"I liked your cousin and his wife," Lady Walderhurst says to her husband after the guests depart.
"Indeed," Lord Walderhurst replies.
"And I feel for them," she adds referring to the Osborn's financial instability. "Their circumstances are difficult."
"Alec has brought much of it upon himself," he explains. "Don't concern yourself with it, please."
Shortly afterwards, Lord Walderhurst resolves to go to India in military service. "In the meantime, let the Littons guide you. He knows me and the house. He's loyal," he says of his butler and housekeeper (Malcolm Storry and Claire Hackett). In her husband's absence, Lady Walderhurst has ample opportunity to put the knowledge she has obtained about the Osborns to good use in her judgment of them.
Alec and Hester visit the estate unannounced. They bear a letter allegedly from Lord Walderhurst asking Alec to watch over Palstrey's new mistress. She invites the pair to stay for lunch. Alec purposefully drops his napkin and humiliates the butler by forcing him to retrieve it. Not only does the host accept this behavior, she rewards it by inviting her guests to live with her.
Alec finds an opportunity to get his host alone in the mud room. “When you hold a gun, people treat you with respect,” he says reminiscing of his career in the military prior to his complications with malaria. He urges Lady Walderhurst to take up a gun. He draws close to her as he positions it in her hands and unexpectedly loads it. “Put the cartridges in the cylinders. Look between the barrels. That's how you aim,” he says in this simulation of a shooting lesson. “Now all you have to do is press the trigger.” He presses himself against the firing end of the gun and lingers there for a moment. Lady Walderhurst breathes a heavy sigh of relief when Alec abruptly removes the gun from her hands and returns it to the case.

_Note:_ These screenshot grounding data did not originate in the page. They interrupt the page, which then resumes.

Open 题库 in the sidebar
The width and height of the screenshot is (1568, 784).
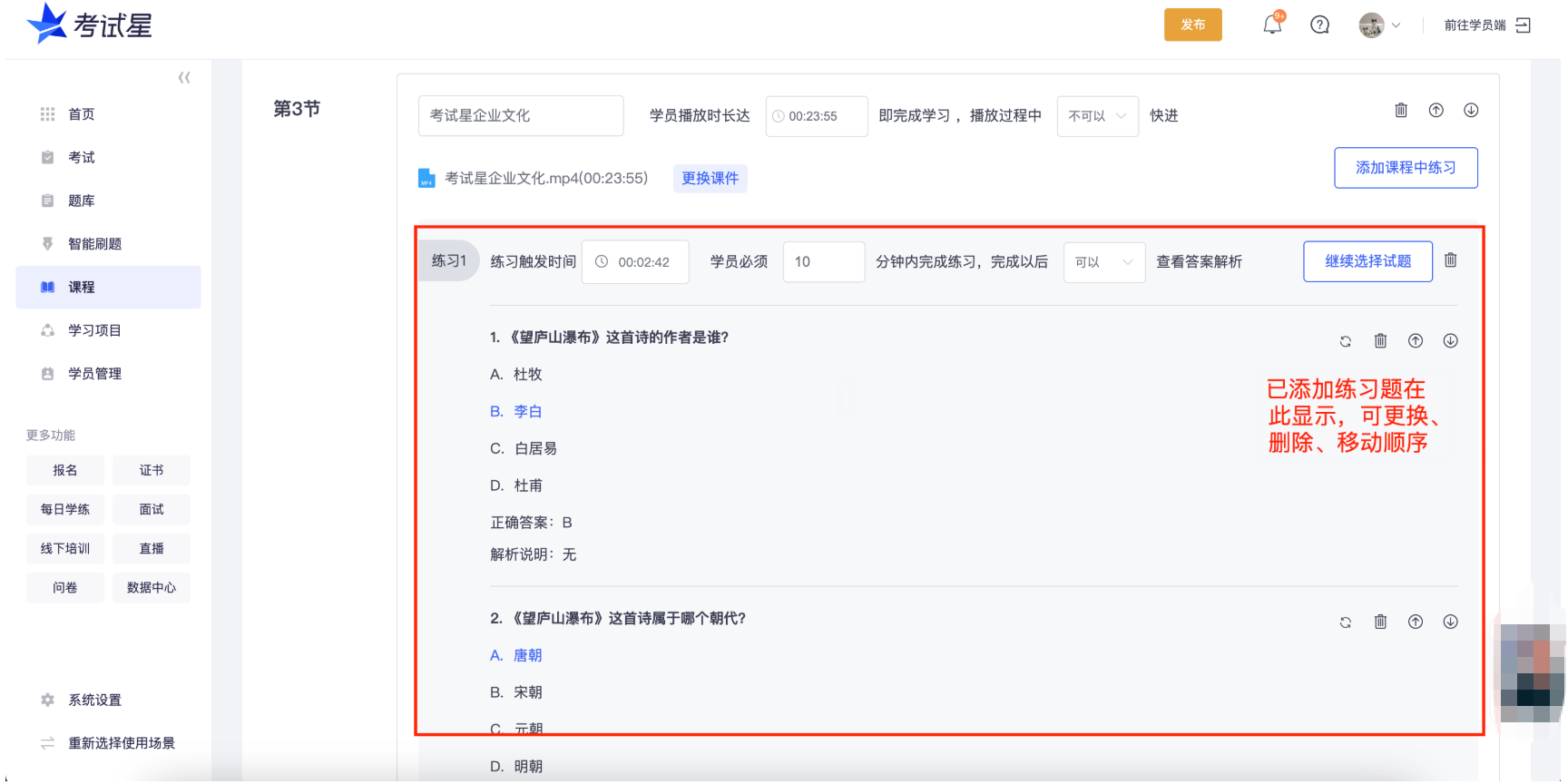click(x=81, y=201)
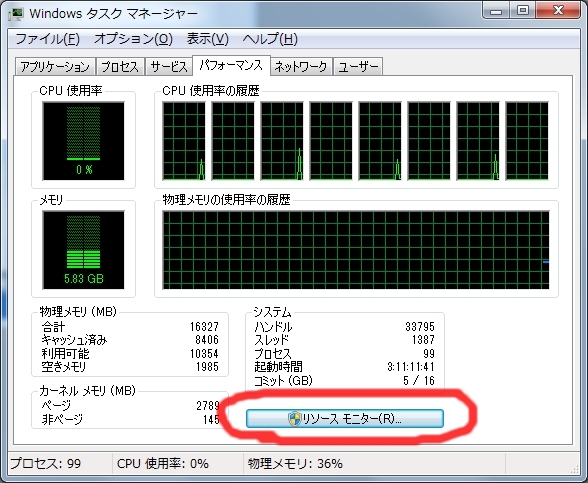Viewport: 588px width, 483px height.
Task: Click the shield icon on リソース モニター button
Action: [x=295, y=418]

Lady Walderhurst finally acts on her suspicions about the authenticity of the letter allegedly penned by her husband. She checks the letter against a sample of Lord Walderhurst's handwriting, confirming that it is unauthentic.
One morning she is awakened by the sound of hooves against the stone pavement. She emerges in her dressing gown to witness Alec boldly astride her husband's horse. "You don't mind if I borrow one of your horses, do you?" he asks without giving her opportunity to respond. He disappears down the long path as Mr. Litton appears to witness the act.
"No one rides that horse but His Lordship," says Mr. Litton. "If he's well enough to ride, he's well enough to leave. Lord Walderhurst asked me to look after you. They must leave. They must go."
Lady Walderhurst confronts Hester with the forged letter. During their conversation, she learns that Alec is also abusive to his wife. This is the tipping point, the moment when Lady Walderhurst should have reached within herself and found the confidence to dispel the Osborns from the estate for its protection. Instead, she unwisely sets off by herself in search of her husband's cousin. She greets him with her resolution that he and his wife may extend their stay. He feels at liberty to deny her authority and forces her to endure the ride back to the house on horseback. She begs him to stop, confessing that she is pregnant. He does not heed. Upon their return, he lies to the others in claiming he was not aware of the pregnancy. It becomes evident that Alec plans to stay at Palstrey, not as a guest but as its owner.
Lady Walderhurst is forced to negotiate, deceive, and physically fight the enemies she has invited through her own door. At the end of her struggle she had grown to be enduring, enlightened, assertive, and perceptive - all qualities achieved on her ascension to womanhood.